By next Christmas, 40 percent of the British presence in Iraq is expected home. Those 3000 soldiers represent approximately 15 percent of the number that George W. Bush wants to send to join the 150,000 US military personnel already there.
A few days before Prime Minister Tony Blair’s move to get his people out of Baghdad’s bloody streets, the BBC reported that between 40,000 and 100,000 demonstrated in Italy’s northern city of Vicenza against a planned expansion of an American military base there.
The current US presence in Vicenza provides around 1000 jobs for locals and pumps millions into that city’s economy. Tens of thousands of Italy’s taxpayers nonetheless felt obliged to travel, to march, and to protest the planned arrival of 2000 more GIs.
These two events, concerning traditionally faithful US allies, reflect the depth of global disdain for America in 2007. Those of us familiar with the deep-seated admiration and gratitude held by most Italians for the US and its military perceived this as the end of a love affair.
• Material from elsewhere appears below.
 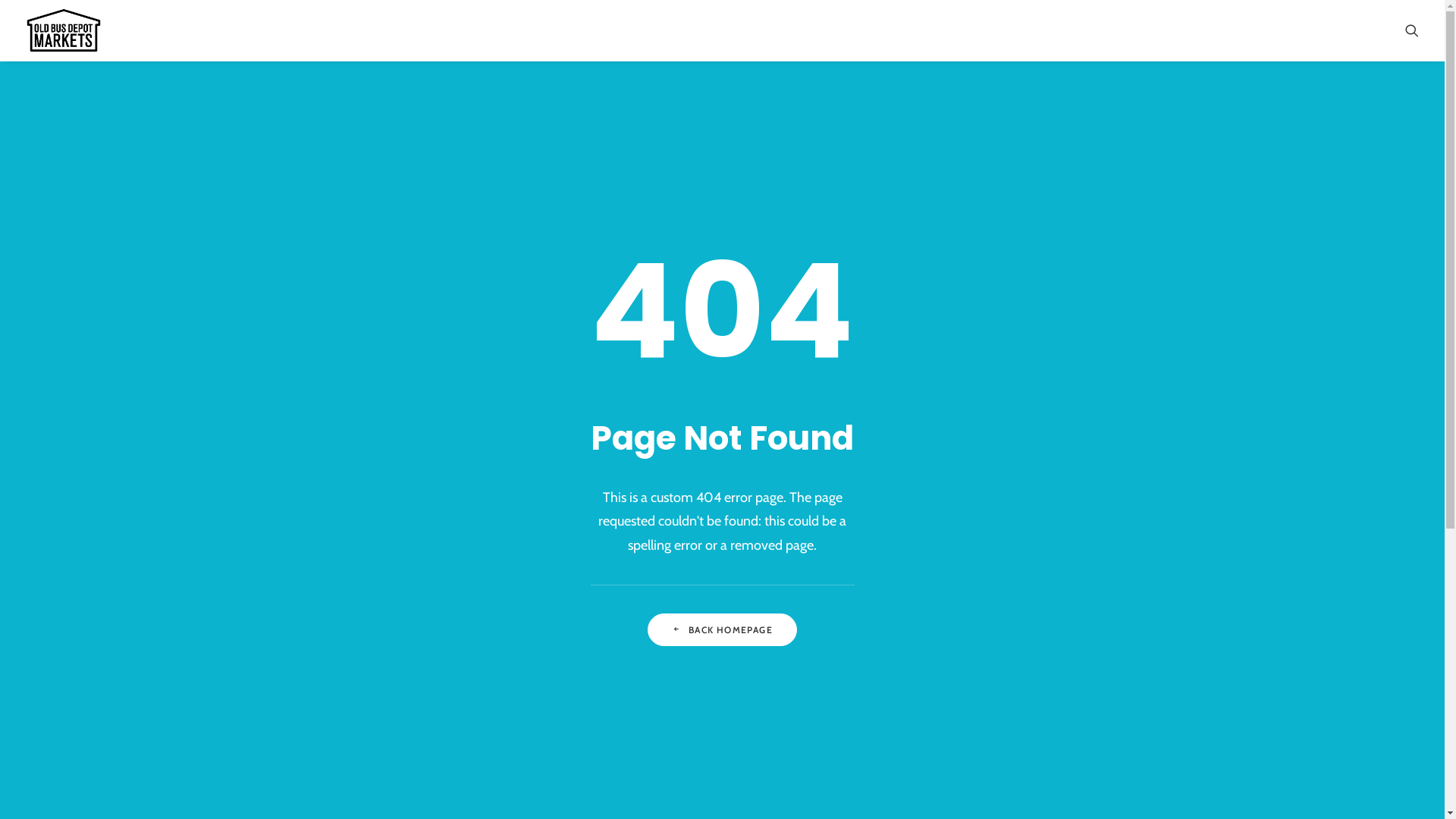 What do you see at coordinates (648, 629) in the screenshot?
I see `'BACK HOMEPAGE'` at bounding box center [648, 629].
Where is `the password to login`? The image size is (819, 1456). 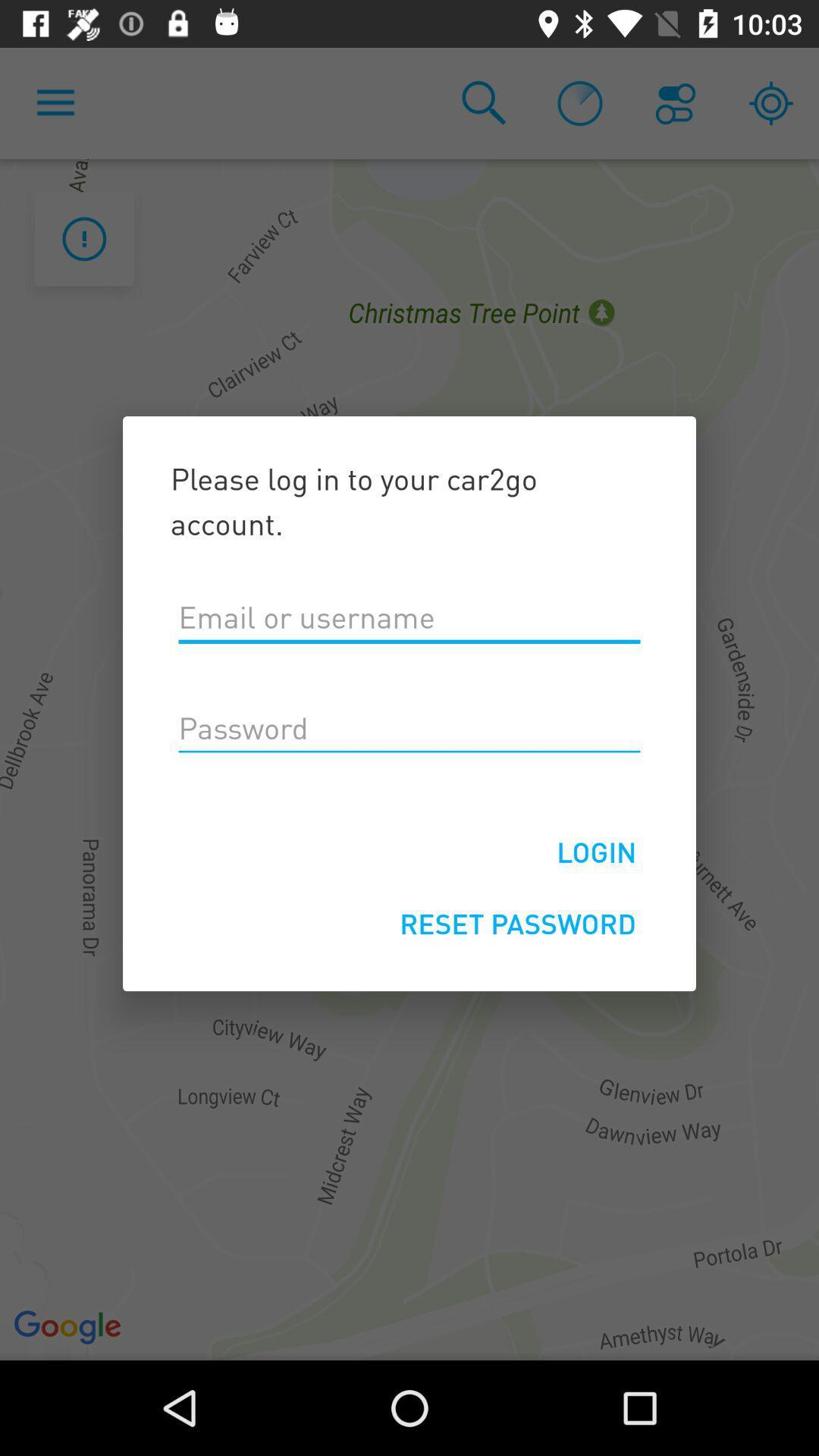 the password to login is located at coordinates (410, 729).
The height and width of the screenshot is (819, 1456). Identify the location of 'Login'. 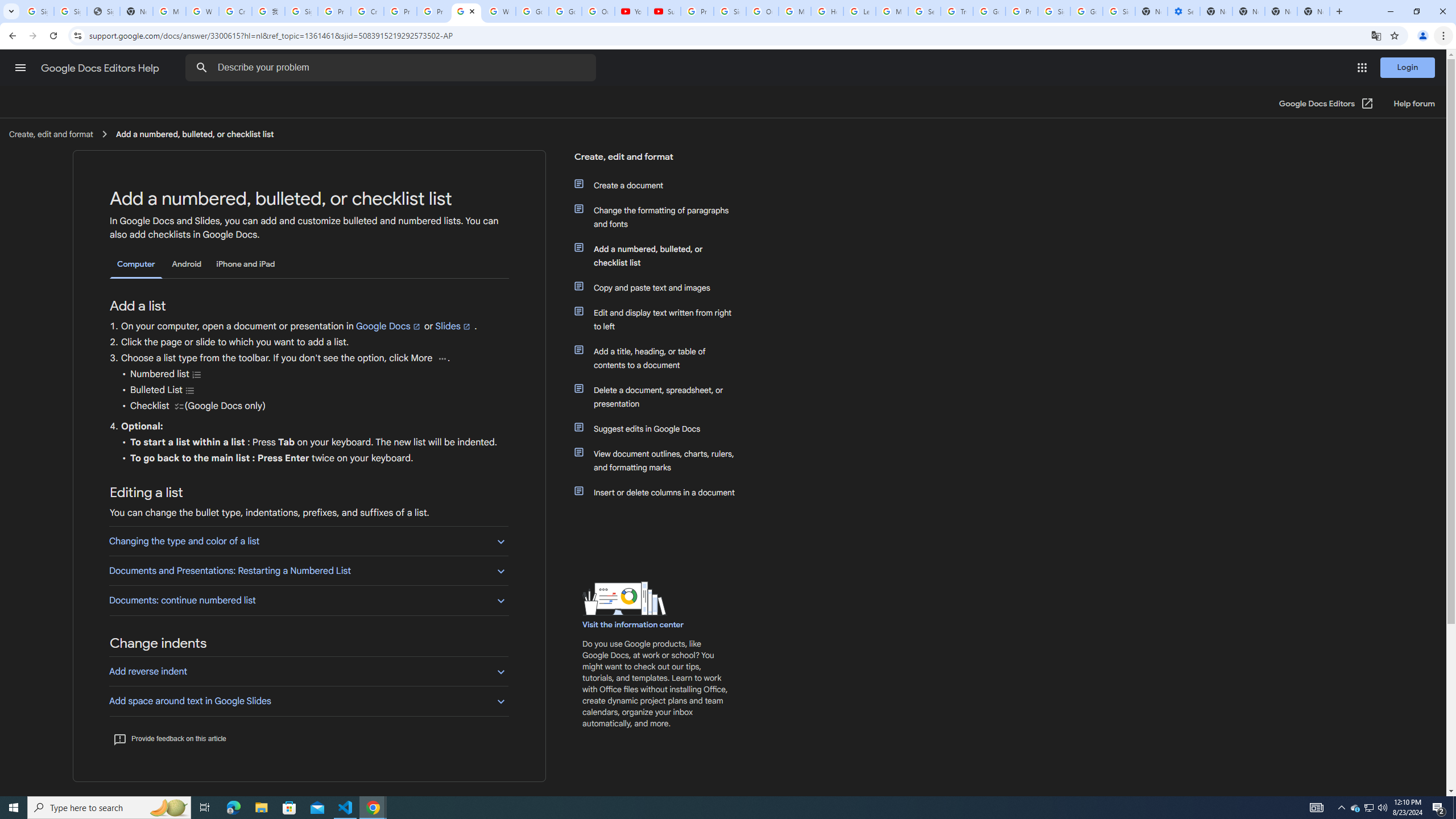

Italy became a respected power in the ’90s, thanks to growing economic strength and its presence in the European Union. At that time, some Italians — especially north of Rome, where independent feelings run strongest — liked to say, “America e’ arrivata in Italia!” (“America has come to Italy.”) These Italians underscored the glory of Italy’s enviable standard of living and the end of the need for American protection, guidance, or interference.
From the once-liberated Rome southward, however, the memories of American forces riding in on Jeeps and tanks to set Italy free from the grip of fascist and Nazi terror remained strong. Ostia, Monte Cassino, Salerno, and Catania still remembered stories of assorted kindnesses, and images of salvation starring an American who had helped their grandparents to break the grip of cruel oppressors.
Today, all over the boot, younger, more educated Italians, connected to the world by diffuse cell phones and Web sites, feel less open to the myth of America as global liberator. They are unwilling to risk terrorism and the prostituting of their beloved Italia for Uncle Sam.
Who can blame them? The throngs in Vicenza, after all, express the same frustrations and fears now felt by many US residents in their war-weary daze. They, as we, want the military top-heaviness of the US position in the world community reined in. Like so many US taxpayers, they want to say, “No!” to wasting revenues on a war machine, “No!” to more death and destruction.
One sign waving above the crowd said it best: not “America Go Home!” but, simply and sweetly, “America, No Thanks.”
Hopefully, America can hear this message from a friend, before it hears differently from its growing list of enemies.